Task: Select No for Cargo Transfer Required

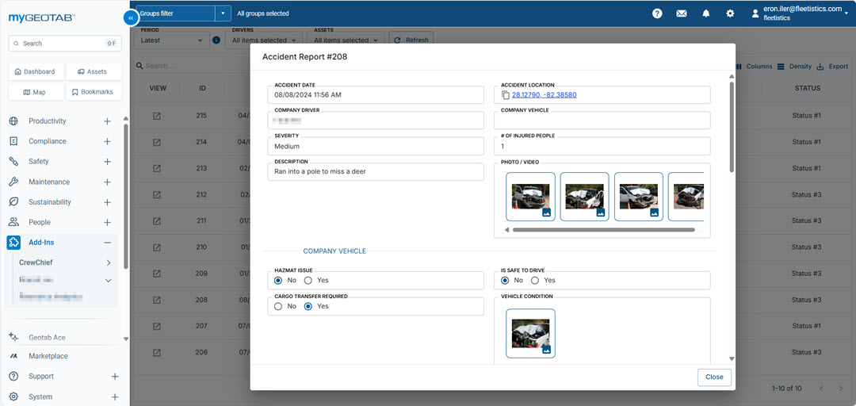Action: point(278,306)
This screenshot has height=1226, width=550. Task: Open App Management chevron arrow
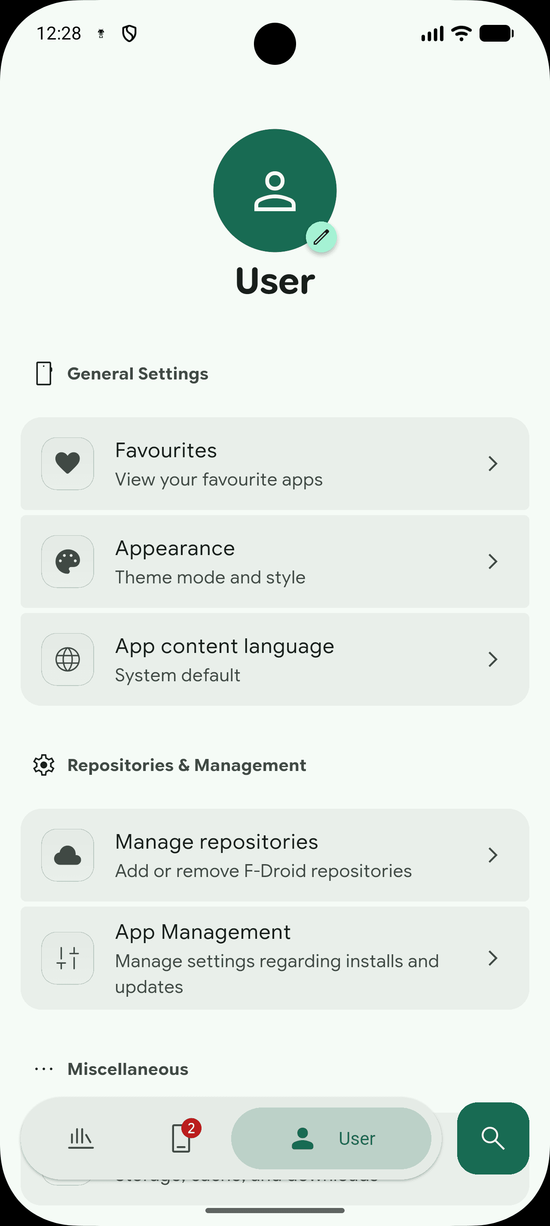click(x=493, y=958)
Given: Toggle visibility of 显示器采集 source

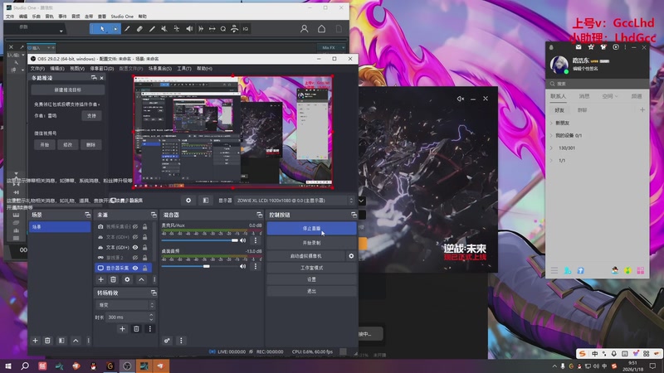Looking at the screenshot, I should [x=135, y=269].
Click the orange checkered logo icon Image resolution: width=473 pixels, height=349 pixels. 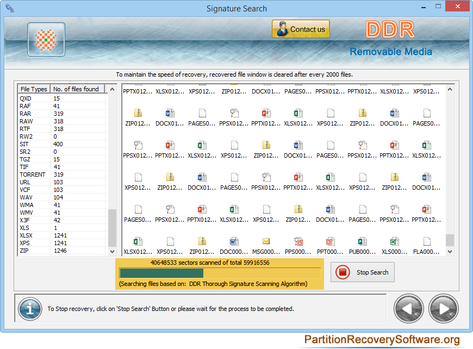pyautogui.click(x=46, y=40)
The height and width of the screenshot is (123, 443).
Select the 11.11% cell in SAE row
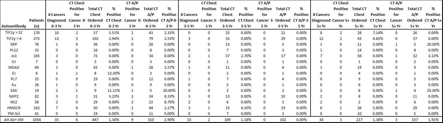pos(114,90)
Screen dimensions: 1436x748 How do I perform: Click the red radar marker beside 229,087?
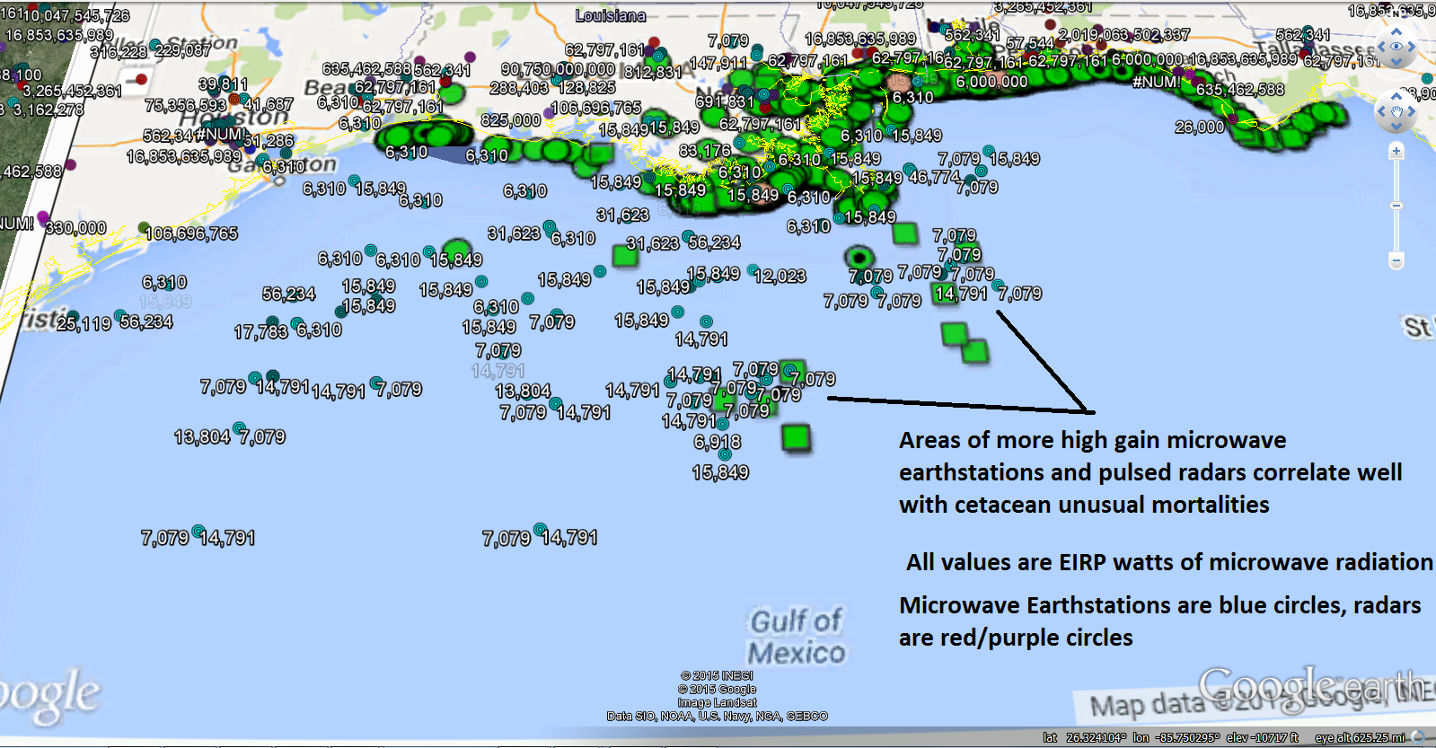pyautogui.click(x=141, y=80)
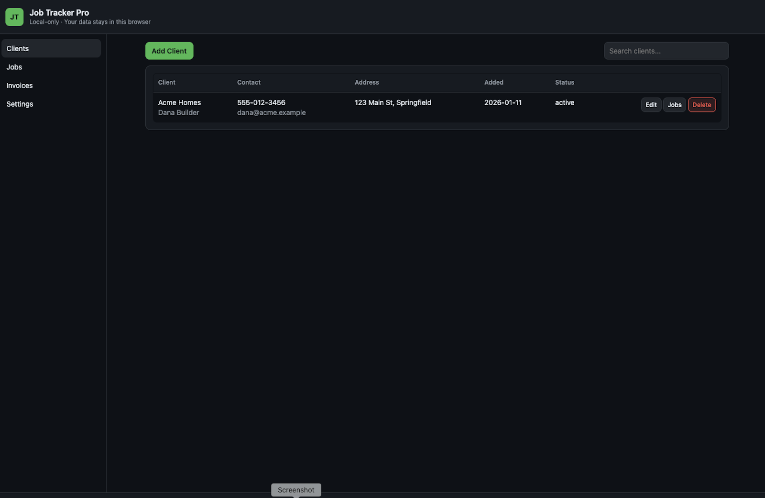The height and width of the screenshot is (498, 765).
Task: Open the Invoices section
Action: pos(19,85)
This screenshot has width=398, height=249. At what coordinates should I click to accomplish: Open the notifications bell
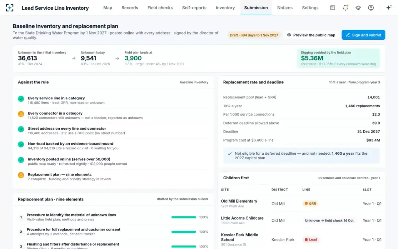[x=345, y=8]
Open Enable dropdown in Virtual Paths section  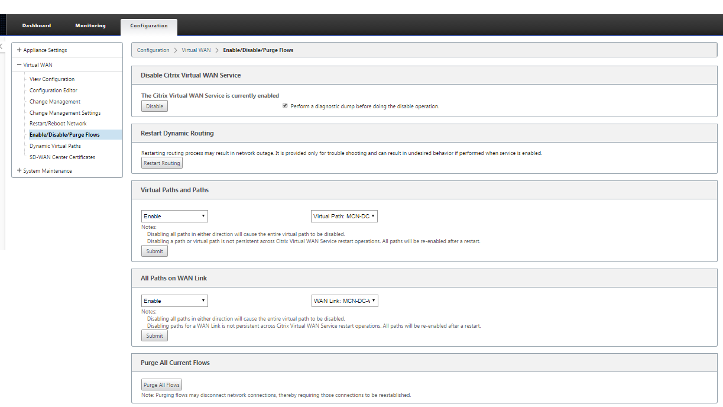174,217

+-------+

• _What the task requires_
In the rows from the line with "The height and width of the screenshot is (123, 443)." to the line with "pos(114,90)", swap "Select" for "Choose" and write out only those lines, with the pictures left out.

• _Result below_
The height and width of the screenshot is (123, 443).
Choose the 11.11% cell in SAE row
pos(114,90)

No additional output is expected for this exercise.